Cold, so very cold, Games of Chance, Choosing a Champion 

Tariel woke up to DR. Midnight gently massaging her shoulders (though not as well as Tasgi had massaged her in the past). It was still frightfully cold. Dr. midnight warmed up some rations with the heat of his hands while she prayed to Ursolas. After praying she ate some of the barely-unfrozen jerky and attempted to remove the curse that afflicted Tasgi. He awoke with a gentle yawn. Unaware as to how long he had been awake, he quickly took stock of their situation and took out his spellbook, realizing that they shouldn’t tarry too long in this dreadful city. While Tasgi practiced his spells, Tariel and Dr. Midnight heard the sound of scuffling come from out in the hall. Realizing they might already have been given away from their glowing dagger, Dr. Midnight readied his rapier and stood guard while Tariel stood on the other side of the door. As the footsteps approached, Dr. Midnight leapt into the hallway with all the flourish one would expect and announced his presence" Greetings, are thou friend or foe, Dr. Midnight wants to know.) Tariel peeked out from behind the door. The individual in the hallway shivered, his teeth chattered as he responded "Not the Dr. Midnight?" "One and the same." He responded flashing his most heroic smile, cleft chin sticking out proudly. "Are you a villain or criminal, one who works against justice?" The Dr. asked. "No, I can work for justice, the stranger replied." With that the stranger quickly shook off the cold and withdrew an ivory-handled katana and began to give a quick display of his martial prowess. Dr. Midnight seemed quite impressed, while Tariel muttered something about boys being boys. Dr Midnight poceeded to give a demonstration of his own, which although not as impressive, was still quite competent. The stranger quickly pulled his thin woolen cloak over his body and wrapped the blanket he was carrying around himself. "Do you have a fire, I’m very cold." Spying Tariel he asked "Who are you fair maiden. Tariel giggled "tariel, and my friend Tasgi is busy studying his spells in here. We don’t have a fire, but I was about to call from my god warmth for all of us, and I could include you as well. "That would be great." With that the stranger entered teh room and took a quick drink from a flask of whiskey he took out of his pack. Ofering it to Tariel and Dr. Midnight, both of whom declined, he offered to take their drinks for them and slugged down two more gulps. 

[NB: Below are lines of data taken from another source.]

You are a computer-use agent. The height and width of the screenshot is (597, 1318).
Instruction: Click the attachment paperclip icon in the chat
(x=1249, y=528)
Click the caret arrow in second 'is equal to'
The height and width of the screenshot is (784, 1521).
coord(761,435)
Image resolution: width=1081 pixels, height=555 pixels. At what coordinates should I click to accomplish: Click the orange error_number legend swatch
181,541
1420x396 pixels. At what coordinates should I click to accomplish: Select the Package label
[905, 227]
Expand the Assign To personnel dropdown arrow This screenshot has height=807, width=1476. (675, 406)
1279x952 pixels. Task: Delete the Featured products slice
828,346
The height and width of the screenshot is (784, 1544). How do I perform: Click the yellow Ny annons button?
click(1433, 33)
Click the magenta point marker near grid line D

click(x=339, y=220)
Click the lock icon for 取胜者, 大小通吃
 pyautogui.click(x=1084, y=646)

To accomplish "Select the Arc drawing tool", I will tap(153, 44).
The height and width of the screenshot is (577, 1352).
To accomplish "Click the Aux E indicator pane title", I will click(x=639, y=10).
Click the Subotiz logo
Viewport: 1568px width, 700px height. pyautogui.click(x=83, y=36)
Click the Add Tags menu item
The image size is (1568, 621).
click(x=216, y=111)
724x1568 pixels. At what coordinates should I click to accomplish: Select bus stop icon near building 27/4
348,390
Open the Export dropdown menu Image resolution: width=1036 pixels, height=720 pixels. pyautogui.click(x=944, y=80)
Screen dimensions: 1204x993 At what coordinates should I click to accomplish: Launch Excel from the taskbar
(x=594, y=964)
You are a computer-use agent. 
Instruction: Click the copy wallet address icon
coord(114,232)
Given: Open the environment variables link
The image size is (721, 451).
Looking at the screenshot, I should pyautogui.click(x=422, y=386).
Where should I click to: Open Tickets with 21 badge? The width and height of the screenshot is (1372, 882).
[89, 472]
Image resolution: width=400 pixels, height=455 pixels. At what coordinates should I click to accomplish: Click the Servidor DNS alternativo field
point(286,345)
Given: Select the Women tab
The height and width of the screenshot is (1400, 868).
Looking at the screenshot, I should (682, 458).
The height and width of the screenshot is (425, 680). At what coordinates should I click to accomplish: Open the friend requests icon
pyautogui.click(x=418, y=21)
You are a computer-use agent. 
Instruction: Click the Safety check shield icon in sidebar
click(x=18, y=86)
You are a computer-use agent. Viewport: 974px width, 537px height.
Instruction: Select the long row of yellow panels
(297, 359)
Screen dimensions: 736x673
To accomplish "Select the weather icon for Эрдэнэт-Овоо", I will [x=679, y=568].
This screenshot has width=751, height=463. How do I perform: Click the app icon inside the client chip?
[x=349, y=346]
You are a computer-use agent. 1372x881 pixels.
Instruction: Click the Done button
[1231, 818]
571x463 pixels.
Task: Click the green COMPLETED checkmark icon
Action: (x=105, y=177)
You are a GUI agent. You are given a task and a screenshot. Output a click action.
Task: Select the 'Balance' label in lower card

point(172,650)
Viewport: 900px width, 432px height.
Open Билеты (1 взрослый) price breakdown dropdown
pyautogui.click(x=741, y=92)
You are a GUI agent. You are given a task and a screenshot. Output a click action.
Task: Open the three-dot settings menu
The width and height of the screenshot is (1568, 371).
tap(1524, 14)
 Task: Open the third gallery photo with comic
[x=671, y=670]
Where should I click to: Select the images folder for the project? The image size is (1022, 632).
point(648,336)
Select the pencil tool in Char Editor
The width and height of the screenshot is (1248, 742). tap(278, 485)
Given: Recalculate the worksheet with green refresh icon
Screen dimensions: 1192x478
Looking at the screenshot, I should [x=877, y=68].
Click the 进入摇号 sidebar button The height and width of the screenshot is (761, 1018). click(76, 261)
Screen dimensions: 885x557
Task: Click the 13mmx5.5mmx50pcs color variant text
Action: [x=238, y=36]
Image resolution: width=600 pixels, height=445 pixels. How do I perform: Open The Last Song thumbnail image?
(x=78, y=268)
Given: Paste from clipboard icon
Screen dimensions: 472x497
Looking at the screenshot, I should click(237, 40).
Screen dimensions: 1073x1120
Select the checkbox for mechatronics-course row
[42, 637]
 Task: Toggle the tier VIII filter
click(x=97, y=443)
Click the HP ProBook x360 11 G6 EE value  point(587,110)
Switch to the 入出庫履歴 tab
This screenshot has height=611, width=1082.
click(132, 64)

They all finally introduced themselves and although the newcomer, Keldrake Windwalker, was not expressly here to thwart Acheronius, he would consider it, if it would get him home. He had never even heard of the great demi-lich, but after they briefed him shuttered, and it wasn’t from the cold. Having read the riddle at the entry way also, he knew that there were three puzzles to be solved and a key to be found. Even though Tariel’s spell kept them warm, as if they were outside on a fall day, they all knew it was much colder and the cold froze the mucous in their noses and steamed their breath. They finished examining the tower in which they were, finding a strange stand upon which was held a wand. Keldrake carefully tied a string around the wand and pulled it free. Several rooms later they found 7 panels each depicting the sun at various stages in the sky over various landscapes. Deciphering the ancient runes, they found the simple statement "Manifest the Power of the Wand of Days." This coupled with the statement they had found in the room with the wand "The choice of Days empowers the wand." They decided that the panels before them must have something to do with the wand. They continued searching the tower and entering a room with many broken statue pieces (oddly, most of the rooms were impeccably clean, empty of anything) a zombie-like creature rose to attack. Finding combat with the creature deadly, not only because of it’s vicious claw attacks, but because of some sort of life-draining effect being near it seemed to have, every time they dropped it into a state of seeming final death, it kept rising, Tasgi finally disintegrated it with a spell. Searching the rest of the tower and finding little of import they decided to move on. Tasgi informed them that he had been to the Tower across the way and found several seemingly magic portals and a bridge to another tower. They moved instead to the Tower they had all faced when they entered the city.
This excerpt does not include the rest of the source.